As a straight, I know I am supposed to center romantic love as the one and only, True and Everlasting “relationship” there is for breakups, but hell hath no fury like a woman currently experiencing some fucked up shit her friend did, and has had enough.
Or, over the years, it’s kinda fizzled into a few texts every four to six months, and your heart will not go on with this lack of attention. There is no room on this floating door, so good luck, sink or swim at your own peril, Jackie.
Or maybe your bestie is attached to an unkept beard with two eye sockets who is ruining her life in all ways and you refuse to read yet another chapter in the book she’s writing, Surviving A Downward Dick Spiral: A Manoir.
Or, she’s not talking to you — which is similar in pain to tearing your heart out of your chest, Temple of Doom style, and placing it in some crackling frying pan oil. Who even knows why she’s gone silent. Let’s be honest, you are a gift and have always been there.
Surviving a lady breakup is not for the weak. A breakup with your ride or die can often turn vicious with the kind of emotional melodrama typically reserved for emo boys with sideswipes and eyeliner. And indecently tight pants.

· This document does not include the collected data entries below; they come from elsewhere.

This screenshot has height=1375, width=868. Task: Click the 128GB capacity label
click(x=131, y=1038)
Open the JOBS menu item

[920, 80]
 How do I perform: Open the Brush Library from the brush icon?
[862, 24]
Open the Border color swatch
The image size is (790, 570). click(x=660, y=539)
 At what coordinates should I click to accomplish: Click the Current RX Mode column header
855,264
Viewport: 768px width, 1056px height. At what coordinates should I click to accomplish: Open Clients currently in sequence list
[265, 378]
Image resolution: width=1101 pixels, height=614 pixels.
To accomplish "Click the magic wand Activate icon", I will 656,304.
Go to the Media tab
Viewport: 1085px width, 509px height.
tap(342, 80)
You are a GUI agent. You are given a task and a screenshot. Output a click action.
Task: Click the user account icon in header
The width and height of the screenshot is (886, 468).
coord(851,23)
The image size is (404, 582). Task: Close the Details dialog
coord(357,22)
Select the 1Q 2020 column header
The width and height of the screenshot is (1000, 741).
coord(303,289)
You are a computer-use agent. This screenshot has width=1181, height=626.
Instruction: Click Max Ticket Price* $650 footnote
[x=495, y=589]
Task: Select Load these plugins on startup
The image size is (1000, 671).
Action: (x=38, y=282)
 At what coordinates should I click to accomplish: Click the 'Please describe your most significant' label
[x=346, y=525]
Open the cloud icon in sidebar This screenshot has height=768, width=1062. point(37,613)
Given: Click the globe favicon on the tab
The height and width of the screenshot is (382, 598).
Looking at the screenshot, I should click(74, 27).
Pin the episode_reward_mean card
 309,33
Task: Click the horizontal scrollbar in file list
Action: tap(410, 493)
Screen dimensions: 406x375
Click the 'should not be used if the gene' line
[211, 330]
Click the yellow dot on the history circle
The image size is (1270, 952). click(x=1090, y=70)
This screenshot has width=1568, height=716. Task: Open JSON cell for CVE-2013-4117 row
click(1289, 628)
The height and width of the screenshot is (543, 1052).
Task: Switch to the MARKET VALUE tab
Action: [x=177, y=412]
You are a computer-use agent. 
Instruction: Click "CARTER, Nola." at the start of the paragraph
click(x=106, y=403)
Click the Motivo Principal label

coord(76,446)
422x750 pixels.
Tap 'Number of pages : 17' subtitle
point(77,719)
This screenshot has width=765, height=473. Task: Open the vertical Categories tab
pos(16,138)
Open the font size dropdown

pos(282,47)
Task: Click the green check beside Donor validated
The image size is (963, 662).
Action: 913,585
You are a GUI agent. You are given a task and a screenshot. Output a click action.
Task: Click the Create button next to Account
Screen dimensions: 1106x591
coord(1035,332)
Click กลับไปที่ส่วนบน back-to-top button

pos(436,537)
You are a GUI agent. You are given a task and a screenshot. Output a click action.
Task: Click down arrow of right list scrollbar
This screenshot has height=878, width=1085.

I know Dolly Parton wrote “I Will Always Love You,” about a guy, but just think of the lady friend who got away the next time you wait for Whitney to drop her vocal after the pause in the middle and tell me it doesn’t light your soul on fire with the kind of longing and despair that could power Texas with renewable energy.
If you listen to Whitney and have mommy issues, there is no coming back from that. Like, good luck being a whole person with that song and a mother/daughter relationship that can best be described as “it’s complicated.”
I write having done both, and I’m barely hanging on people. You’ve read my newsletters.
I’m not proud of this but lady breakups really bring out the internal misogyny in me. The fact I still roll with feminism is the most optimistic thing I do on any given day. Somewhere out there are my sloppy seconds parading around as caring, trustworthy, brunch-capable women and, my goddess, help the poor souls who happen upon a single one of them. Just know this, future roadkill, before they send you some outlandish paragraphs in text form attacking your person: you are kind, you are wonderful, you are a legendary ho.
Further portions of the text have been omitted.